◆ **Do this**
From the party profile below, reproduce verbatim everything from "The Business and" down to "the District Councils.".

- Abbreviation: BPA
- Leader: Ng Wing-ka
- Chairman: Lo Wai-kwok
- Vice-Chairmen: Jeffrey Lam Priscilla Leung Kenneth Lau Sunny Tan
- Founded: 7 October 2012; 13 years ago
- Merger of: Economic Synergy Professional Forum
- Headquarters: 3204A, 32/F, Tower 1, Admiralty Centre, 18 Harcourt Road, Hong Kong
- Ideology: Conservatism (HK) Economic liberalism Chinese nationalism
- Political position: Centre-right to right-wing
- Regional affiliation: Pro-Beijing camp
- Colours: Blue and green
- Slogan: "Business Drives Economy, Professionalism Improves Livelihood"
- Executive Council: 2 / 33
- Legislative Council: 8 / 90
- District Councils: 24 / 470
- NPC (HK deputies): 2 / 36
- CPPCC (HK members): 6 / 124

Website
- bpahk.org

= Business and Professionals Alliance for Hong Kong =

Political group in Hong Kong

The Business and Professionals Alliance for Hong Kong (BPA) is a pro-Beijing, pro-business political party in Hong Kong. Led by Ng Wing-ka and chaired by Lo Wai-kwok, the party is currently the second-largest party in the Legislative Council of Hong Kong, holding eight seats. It also has two representatives in the Executive Council and five seats in the District Councils.

◆ **Data excerpts**

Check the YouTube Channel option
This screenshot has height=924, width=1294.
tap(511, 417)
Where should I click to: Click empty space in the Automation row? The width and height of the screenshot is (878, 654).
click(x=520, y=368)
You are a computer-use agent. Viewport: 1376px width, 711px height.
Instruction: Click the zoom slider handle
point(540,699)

◆ **Result**
The Business and Professionals Alliance for Hong Kong (BPA) is a pro-Beijing, pro-business political party in Hong Kong. Led by Ng Wing-ka and chaired by Lo Wai-kwok, the party is currently the second-largest party in the Legislative Council of Hong Kong, holding eight seats. It also has two representatives in the Executive Council and five seats in the District Councils.